## INFORMATION
= Beginning of Section =

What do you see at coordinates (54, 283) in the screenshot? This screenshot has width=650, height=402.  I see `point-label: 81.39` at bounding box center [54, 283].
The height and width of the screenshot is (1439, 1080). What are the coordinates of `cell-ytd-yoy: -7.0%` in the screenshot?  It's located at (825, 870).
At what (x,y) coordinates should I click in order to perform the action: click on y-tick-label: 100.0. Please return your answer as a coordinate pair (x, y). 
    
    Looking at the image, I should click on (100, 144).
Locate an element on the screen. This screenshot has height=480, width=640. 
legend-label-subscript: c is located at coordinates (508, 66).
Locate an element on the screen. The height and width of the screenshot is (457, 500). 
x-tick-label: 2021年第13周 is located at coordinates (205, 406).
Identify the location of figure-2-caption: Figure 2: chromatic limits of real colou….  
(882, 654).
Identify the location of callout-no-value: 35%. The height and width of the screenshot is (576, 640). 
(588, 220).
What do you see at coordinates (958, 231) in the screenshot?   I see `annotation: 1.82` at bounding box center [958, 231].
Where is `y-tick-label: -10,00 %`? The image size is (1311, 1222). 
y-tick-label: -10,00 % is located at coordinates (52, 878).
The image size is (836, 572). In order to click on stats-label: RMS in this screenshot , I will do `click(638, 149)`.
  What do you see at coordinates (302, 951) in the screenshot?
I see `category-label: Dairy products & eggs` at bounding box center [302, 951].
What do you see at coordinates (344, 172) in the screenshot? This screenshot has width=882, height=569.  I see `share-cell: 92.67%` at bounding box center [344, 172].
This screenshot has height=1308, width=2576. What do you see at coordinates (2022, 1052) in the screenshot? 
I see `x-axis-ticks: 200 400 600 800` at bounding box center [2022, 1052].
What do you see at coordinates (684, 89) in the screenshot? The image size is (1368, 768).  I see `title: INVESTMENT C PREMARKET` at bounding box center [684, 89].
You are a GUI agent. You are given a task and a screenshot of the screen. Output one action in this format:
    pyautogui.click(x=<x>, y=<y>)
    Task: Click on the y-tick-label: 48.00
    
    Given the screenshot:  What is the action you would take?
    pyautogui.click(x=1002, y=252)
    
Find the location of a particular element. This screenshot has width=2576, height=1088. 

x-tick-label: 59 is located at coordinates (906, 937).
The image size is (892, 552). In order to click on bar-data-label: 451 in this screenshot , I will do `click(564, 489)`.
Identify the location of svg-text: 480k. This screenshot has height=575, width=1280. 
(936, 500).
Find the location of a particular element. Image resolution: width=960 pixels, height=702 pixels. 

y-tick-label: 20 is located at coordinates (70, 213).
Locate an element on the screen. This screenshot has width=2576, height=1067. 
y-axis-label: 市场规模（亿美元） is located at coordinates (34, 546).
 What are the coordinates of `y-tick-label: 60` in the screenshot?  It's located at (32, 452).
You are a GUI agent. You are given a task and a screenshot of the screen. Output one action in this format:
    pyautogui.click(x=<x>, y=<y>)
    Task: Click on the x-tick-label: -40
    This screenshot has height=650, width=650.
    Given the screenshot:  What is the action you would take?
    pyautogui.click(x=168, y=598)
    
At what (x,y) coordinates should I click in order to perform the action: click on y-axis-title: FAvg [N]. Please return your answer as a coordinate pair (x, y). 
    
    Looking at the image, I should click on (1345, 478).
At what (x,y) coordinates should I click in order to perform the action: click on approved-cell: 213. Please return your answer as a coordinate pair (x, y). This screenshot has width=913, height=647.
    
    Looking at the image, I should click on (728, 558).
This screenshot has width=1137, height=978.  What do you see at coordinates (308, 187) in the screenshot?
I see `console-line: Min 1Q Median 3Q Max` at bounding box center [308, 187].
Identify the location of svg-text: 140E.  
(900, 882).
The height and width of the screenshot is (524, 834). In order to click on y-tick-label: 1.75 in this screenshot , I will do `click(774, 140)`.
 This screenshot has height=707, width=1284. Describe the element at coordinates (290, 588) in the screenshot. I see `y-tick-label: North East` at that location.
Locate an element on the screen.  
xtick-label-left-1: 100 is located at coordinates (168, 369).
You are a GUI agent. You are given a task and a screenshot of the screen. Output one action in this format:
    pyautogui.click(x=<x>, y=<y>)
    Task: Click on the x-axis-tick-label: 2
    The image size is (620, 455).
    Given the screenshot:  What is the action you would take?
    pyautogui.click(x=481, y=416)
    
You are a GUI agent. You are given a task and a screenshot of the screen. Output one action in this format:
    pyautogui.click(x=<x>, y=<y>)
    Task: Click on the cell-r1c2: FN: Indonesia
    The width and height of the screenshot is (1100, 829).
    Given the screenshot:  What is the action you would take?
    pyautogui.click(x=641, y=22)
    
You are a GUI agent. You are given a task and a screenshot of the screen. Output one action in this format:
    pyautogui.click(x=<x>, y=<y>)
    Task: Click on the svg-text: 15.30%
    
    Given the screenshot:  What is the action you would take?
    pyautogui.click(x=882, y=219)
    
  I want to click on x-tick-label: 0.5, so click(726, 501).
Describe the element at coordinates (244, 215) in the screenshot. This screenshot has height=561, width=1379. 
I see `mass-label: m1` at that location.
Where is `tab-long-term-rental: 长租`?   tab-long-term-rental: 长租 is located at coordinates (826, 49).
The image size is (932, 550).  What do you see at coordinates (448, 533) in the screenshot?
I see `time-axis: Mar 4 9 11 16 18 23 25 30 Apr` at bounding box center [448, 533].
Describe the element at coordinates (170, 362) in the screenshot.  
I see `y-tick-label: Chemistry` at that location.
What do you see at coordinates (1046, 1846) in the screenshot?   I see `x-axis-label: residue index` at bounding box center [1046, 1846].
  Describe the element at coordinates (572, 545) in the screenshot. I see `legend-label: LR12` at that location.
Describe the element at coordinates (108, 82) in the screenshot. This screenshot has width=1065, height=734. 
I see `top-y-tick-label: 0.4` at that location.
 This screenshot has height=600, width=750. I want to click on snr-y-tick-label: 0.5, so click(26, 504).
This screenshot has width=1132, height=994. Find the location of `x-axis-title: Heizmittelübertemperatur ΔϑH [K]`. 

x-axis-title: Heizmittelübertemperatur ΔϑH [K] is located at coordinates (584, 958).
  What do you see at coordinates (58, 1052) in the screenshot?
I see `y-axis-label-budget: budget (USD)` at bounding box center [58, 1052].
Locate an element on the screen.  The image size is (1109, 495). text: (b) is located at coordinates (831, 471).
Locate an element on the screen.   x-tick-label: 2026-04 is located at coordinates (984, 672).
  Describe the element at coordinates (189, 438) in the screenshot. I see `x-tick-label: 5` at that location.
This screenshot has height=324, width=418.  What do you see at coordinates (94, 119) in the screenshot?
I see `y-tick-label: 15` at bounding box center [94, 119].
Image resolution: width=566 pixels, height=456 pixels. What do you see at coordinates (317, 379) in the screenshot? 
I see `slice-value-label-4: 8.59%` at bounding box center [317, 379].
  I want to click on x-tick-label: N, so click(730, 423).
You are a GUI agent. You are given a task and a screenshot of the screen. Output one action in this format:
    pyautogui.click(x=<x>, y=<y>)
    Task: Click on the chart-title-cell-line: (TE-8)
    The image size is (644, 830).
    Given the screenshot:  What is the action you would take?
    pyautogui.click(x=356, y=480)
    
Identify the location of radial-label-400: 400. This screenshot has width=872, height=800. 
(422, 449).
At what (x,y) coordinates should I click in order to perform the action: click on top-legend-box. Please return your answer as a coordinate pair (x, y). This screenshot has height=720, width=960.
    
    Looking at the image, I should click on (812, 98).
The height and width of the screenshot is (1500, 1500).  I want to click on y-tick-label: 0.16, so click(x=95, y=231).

= End of Section =

## ACTION ITEM
Please edit the records above so that each "Identify the location of" reads "Find the position of", leaving everything else unchanged.

## EXERCISE RESULT
What do you see at coordinates (54, 283) in the screenshot? This screenshot has width=650, height=402.  I see `point-label: 81.39` at bounding box center [54, 283].
The height and width of the screenshot is (1439, 1080). What are the coordinates of `cell-ytd-yoy: -7.0%` in the screenshot?  It's located at (825, 870).
At what (x,y) coordinates should I click in order to perform the action: click on y-tick-label: 100.0. Please return your answer as a coordinate pair (x, y). 
    
    Looking at the image, I should click on (100, 144).
Locate an element on the screen. This screenshot has height=480, width=640. 
legend-label-subscript: c is located at coordinates (508, 66).
Locate an element on the screen. The height and width of the screenshot is (457, 500). 
x-tick-label: 2021年第13周 is located at coordinates (205, 406).
Find the position of figure-2-caption: Figure 2: chromatic limits of real colou….  
(882, 654).
Find the position of callout-no-value: 35%. The height and width of the screenshot is (576, 640). 
(588, 220).
What do you see at coordinates (958, 231) in the screenshot?   I see `annotation: 1.82` at bounding box center [958, 231].
Where is `y-tick-label: -10,00 %`? The image size is (1311, 1222). 
y-tick-label: -10,00 % is located at coordinates (52, 878).
The image size is (836, 572). In order to click on stats-label: RMS in this screenshot , I will do `click(638, 149)`.
  What do you see at coordinates (302, 951) in the screenshot?
I see `category-label: Dairy products & eggs` at bounding box center [302, 951].
What do you see at coordinates (344, 172) in the screenshot? This screenshot has width=882, height=569.  I see `share-cell: 92.67%` at bounding box center [344, 172].
This screenshot has height=1308, width=2576. What do you see at coordinates (2022, 1052) in the screenshot? 
I see `x-axis-ticks: 200 400 600 800` at bounding box center [2022, 1052].
What do you see at coordinates (684, 89) in the screenshot? The image size is (1368, 768).  I see `title: INVESTMENT C PREMARKET` at bounding box center [684, 89].
You are a GUI agent. You are given a task and a screenshot of the screen. Output one action in this format:
    pyautogui.click(x=<x>, y=<y>)
    Task: Click on the y-tick-label: 48.00
    
    Given the screenshot:  What is the action you would take?
    pyautogui.click(x=1002, y=252)
    
Find the location of a particular element. This screenshot has width=2576, height=1088. 

x-tick-label: 59 is located at coordinates (906, 937).
The image size is (892, 552). In order to click on bar-data-label: 451 in this screenshot , I will do `click(564, 489)`.
Find the position of svg-text: 480k. This screenshot has height=575, width=1280. 
(936, 500).
Find the location of a particular element. Image resolution: width=960 pixels, height=702 pixels. 

y-tick-label: 20 is located at coordinates (70, 213).
Locate an element on the screen. This screenshot has width=2576, height=1067. 
y-axis-label: 市场规模（亿美元） is located at coordinates (34, 546).
 What are the coordinates of `y-tick-label: 60` in the screenshot?  It's located at (32, 452).
You are a GUI agent. You are given a task and a screenshot of the screen. Output one action in this format:
    pyautogui.click(x=<x>, y=<y>)
    Task: Click on the x-tick-label: -40
    This screenshot has height=650, width=650.
    Given the screenshot:  What is the action you would take?
    pyautogui.click(x=168, y=598)
    
At what (x,y) coordinates should I click in order to perform the action: click on y-axis-title: FAvg [N]. Please return your answer as a coordinate pair (x, y). 
    
    Looking at the image, I should click on (1345, 478).
At what (x,y) coordinates should I click in order to perform the action: click on approved-cell: 213. Please return your answer as a coordinate pair (x, y). This screenshot has width=913, height=647.
    
    Looking at the image, I should click on (728, 558).
This screenshot has width=1137, height=978.  What do you see at coordinates (308, 187) in the screenshot?
I see `console-line: Min 1Q Median 3Q Max` at bounding box center [308, 187].
Find the position of svg-text: 140E.  
(900, 882).
The height and width of the screenshot is (524, 834). In order to click on y-tick-label: 1.75 in this screenshot , I will do `click(774, 140)`.
 This screenshot has height=707, width=1284. Describe the element at coordinates (290, 588) in the screenshot. I see `y-tick-label: North East` at that location.
Locate an element on the screen.  
xtick-label-left-1: 100 is located at coordinates (168, 369).
You are a GUI agent. You are given a task and a screenshot of the screen. Output one action in this format:
    pyautogui.click(x=<x>, y=<y>)
    Task: Click on the x-axis-tick-label: 2
    The image size is (620, 455).
    Given the screenshot:  What is the action you would take?
    pyautogui.click(x=481, y=416)
    
You are a GUI agent. You are given a task and a screenshot of the screen. Output one action in this format:
    pyautogui.click(x=<x>, y=<y>)
    Task: Click on the cell-r1c2: FN: Indonesia
    The width and height of the screenshot is (1100, 829).
    Given the screenshot:  What is the action you would take?
    pyautogui.click(x=641, y=22)
    
You are a GUI agent. You are given a task and a screenshot of the screen. Output one action in this format:
    pyautogui.click(x=<x>, y=<y>)
    Task: Click on the svg-text: 15.30%
    
    Given the screenshot:  What is the action you would take?
    pyautogui.click(x=882, y=219)
    
  I want to click on x-tick-label: 0.5, so click(726, 501).
Describe the element at coordinates (244, 215) in the screenshot. This screenshot has height=561, width=1379. 
I see `mass-label: m1` at that location.
Where is `tab-long-term-rental: 长租`?   tab-long-term-rental: 长租 is located at coordinates (826, 49).
The image size is (932, 550).  What do you see at coordinates (448, 533) in the screenshot?
I see `time-axis: Mar 4 9 11 16 18 23 25 30 Apr` at bounding box center [448, 533].
Describe the element at coordinates (170, 362) in the screenshot.  
I see `y-tick-label: Chemistry` at that location.
What do you see at coordinates (1046, 1846) in the screenshot?   I see `x-axis-label: residue index` at bounding box center [1046, 1846].
  Describe the element at coordinates (572, 545) in the screenshot. I see `legend-label: LR12` at that location.
Describe the element at coordinates (108, 82) in the screenshot. This screenshot has width=1065, height=734. 
I see `top-y-tick-label: 0.4` at that location.
 This screenshot has height=600, width=750. I want to click on snr-y-tick-label: 0.5, so click(26, 504).
This screenshot has width=1132, height=994. Find the location of `x-axis-title: Heizmittelübertemperatur ΔϑH [K]`. 

x-axis-title: Heizmittelübertemperatur ΔϑH [K] is located at coordinates (584, 958).
  What do you see at coordinates (58, 1052) in the screenshot?
I see `y-axis-label-budget: budget (USD)` at bounding box center [58, 1052].
Locate an element on the screen.  The image size is (1109, 495). text: (b) is located at coordinates (831, 471).
Locate an element on the screen.   x-tick-label: 2026-04 is located at coordinates (984, 672).
  Describe the element at coordinates (189, 438) in the screenshot. I see `x-tick-label: 5` at that location.
This screenshot has height=324, width=418.  What do you see at coordinates (94, 119) in the screenshot?
I see `y-tick-label: 15` at bounding box center [94, 119].
Image resolution: width=566 pixels, height=456 pixels. What do you see at coordinates (317, 379) in the screenshot? 
I see `slice-value-label-4: 8.59%` at bounding box center [317, 379].
  I want to click on x-tick-label: N, so click(730, 423).
You are a GUI agent. You are given a task and a screenshot of the screen. Output one action in this format:
    pyautogui.click(x=<x>, y=<y>)
    Task: Click on the chart-title-cell-line: (TE-8)
    The image size is (644, 830).
    Given the screenshot:  What is the action you would take?
    pyautogui.click(x=356, y=480)
    
Find the position of radial-label-400: 400. This screenshot has width=872, height=800. 
(422, 449).
At what (x,y) coordinates should I click in order to perform the action: click on top-legend-box. Please return your answer as a coordinate pair (x, y). This screenshot has height=720, width=960.
    
    Looking at the image, I should click on (812, 98).
The height and width of the screenshot is (1500, 1500).  I want to click on y-tick-label: 0.16, so click(x=95, y=231).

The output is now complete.